Picture cravin' AK Postal nut
Staff member
SOA Member
City
Dexter
State
MI
#12
jmarkel said:
I want to haul corn for my corn stove ...
Cool, those things are so neat. Corn is where it will be folks, corn stoves and ethanol... mark my words.

I'd try a little under eric's calculation and see how it does, you can then tweak the load from there.
 
N

n9viw

Guest
#13
bigwalton said:
Corn is where it will be folks, corn stoves and ethanol... mark my words.
Good golly, I hope not... ethanol is about the WORST one could do in a desperate stab at a burnable fuel, if only for the fact that it takes MORE energy to MAKE than it provides! Not to mention the near-toxic effluent produced by its manufacture... it's the dumbest thing since the Jeep II.
I'd sooner see vaporizer-plate hydrogen conversions, or everyone going to diesel engines burning veggie. At least then we can use realistic, sustainable crops like soy and hemp. Corn takes too much out of the soil, grows more slowly, and on a whole, doesn't contribute much.
Back on track, referencing the other thread, I've had a load of green lumber so heavy it permanently de-arched my rear springs, but I never thought to weigh it... just say it was bloody heavy and it was a dumb move. Stick to the 1/4-1/2 ton range and you should be fine.
 

mtruckstuff

Back Home in Colorado
City
Loveland
State
CO
#14
Same a n9viw!

Plus.....

Jmarkel, Hope you have better luck (and cheaper corn) than I did in the late 90's when I "attempted" to use a corn-fueled fireplace insert to heat about 1300 sqft. I hauled corn in my Scrambler that season and usually could load about 10-50# bags at a time. No problems. However, that was about enough for 4 days heating at $3.50 a bag, back them. Simple math equated to about $275 a month:eek: , not including gas for the seven trips down the hill and back(15 miles, one way. $5-$6 RT today).
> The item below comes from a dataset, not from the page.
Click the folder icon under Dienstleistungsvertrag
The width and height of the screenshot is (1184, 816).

Can you arrange for a feed store to deliver bulk? You could build a small bottom feed silo to hold it. Maybe you can save a little that way, instead of service-cycling your Jeep hauling it.
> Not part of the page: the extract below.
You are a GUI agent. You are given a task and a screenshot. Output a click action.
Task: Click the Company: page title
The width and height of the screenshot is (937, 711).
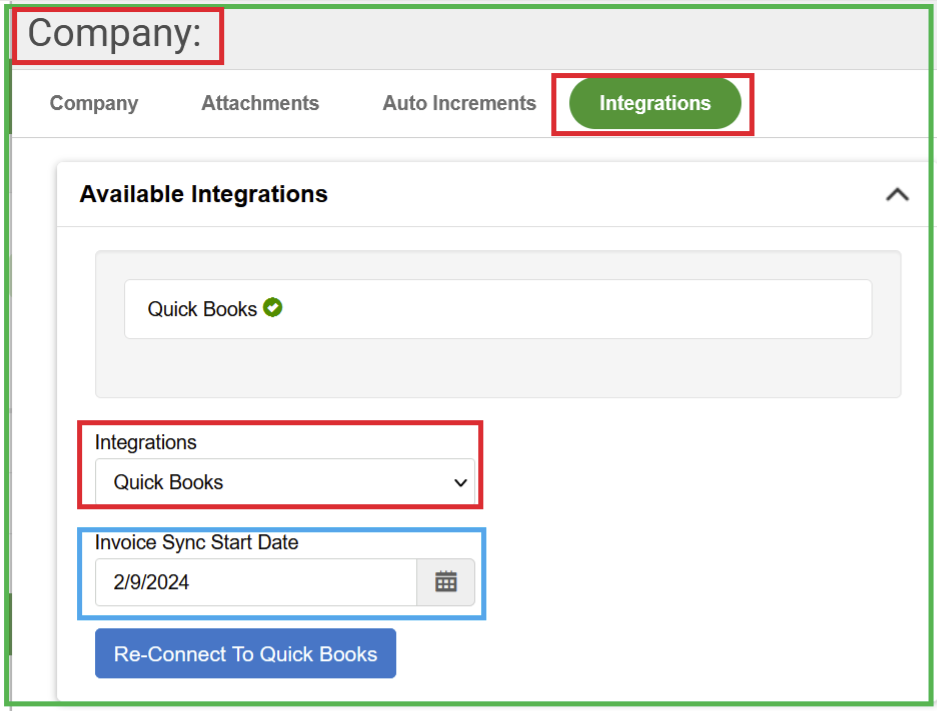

Good thing about corn stoves is that your house always smells like popcorn (no lie!)

Paul
 

jmarkel

Scrambled for Life
City
Fairfax Station
State
VA
#15
Michigan vs Virginia

Well, I am not attempting to heat the whole house with it, just supplement it. Also, the temperature here in winter barely dips below 30 degrees...it is usually quite mild.
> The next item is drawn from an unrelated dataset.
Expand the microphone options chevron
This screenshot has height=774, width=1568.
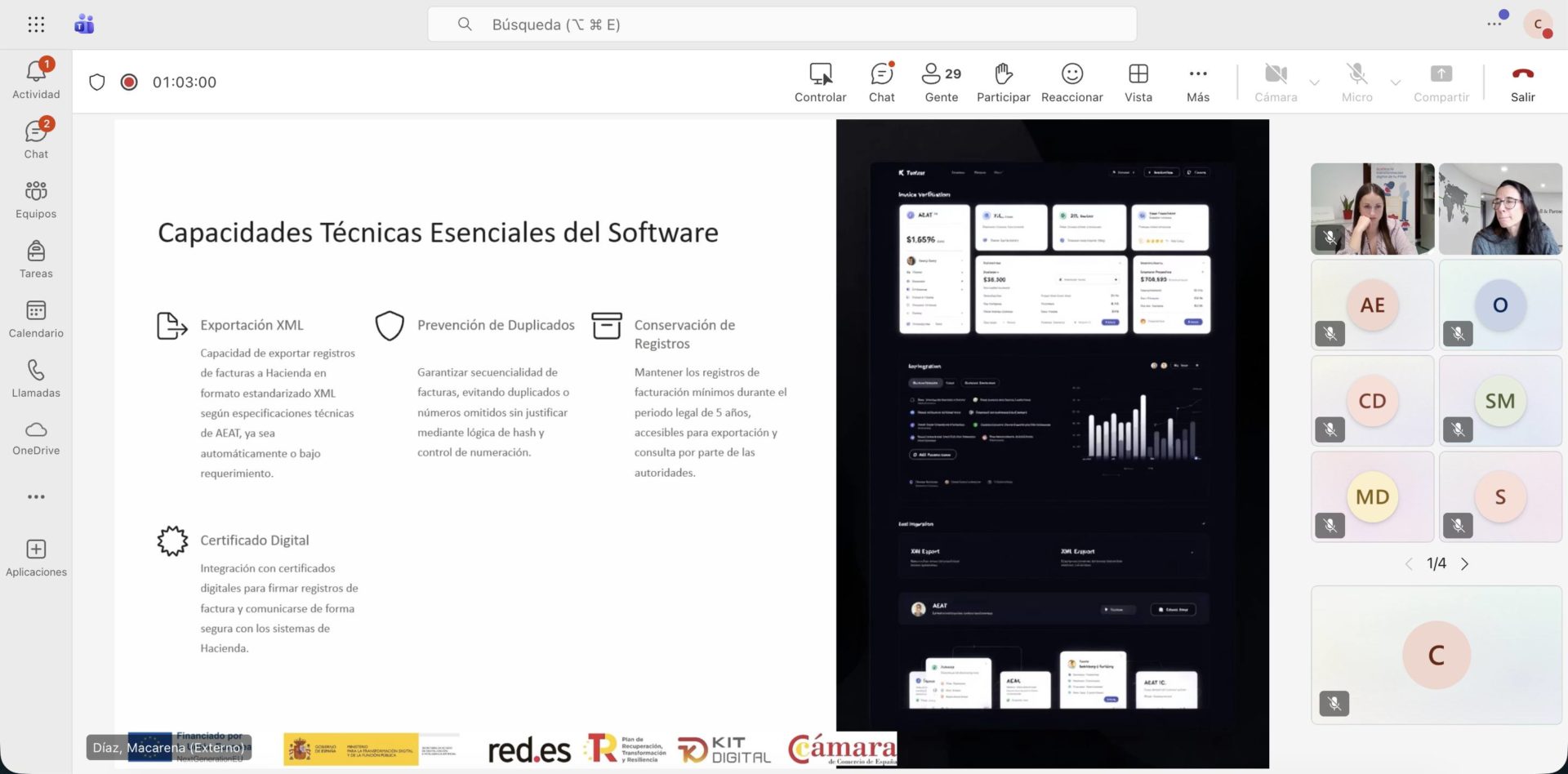click(x=1395, y=82)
Corn here is 110 a ton or approximately 3.50 a bushel. I can get pellets for 210 a ton as well. I don't suspect that I will burn more than a hopper a day to supplement my heating needs.
 

mtruckstuff

Back Home in Colorado
City
Loveland
State
CO
#16
That's good, corn hasn't gone up much in 6 years. $3.50 for 56 Lb., bulk.

I was living at 7500 ft in Colorado then and it probably was a little colder than you have it:rolleyes: . Make sure your stove is set up to use corn AND pellets. Mine wasn't and I almost had a fire when I tried to use them instead of corn.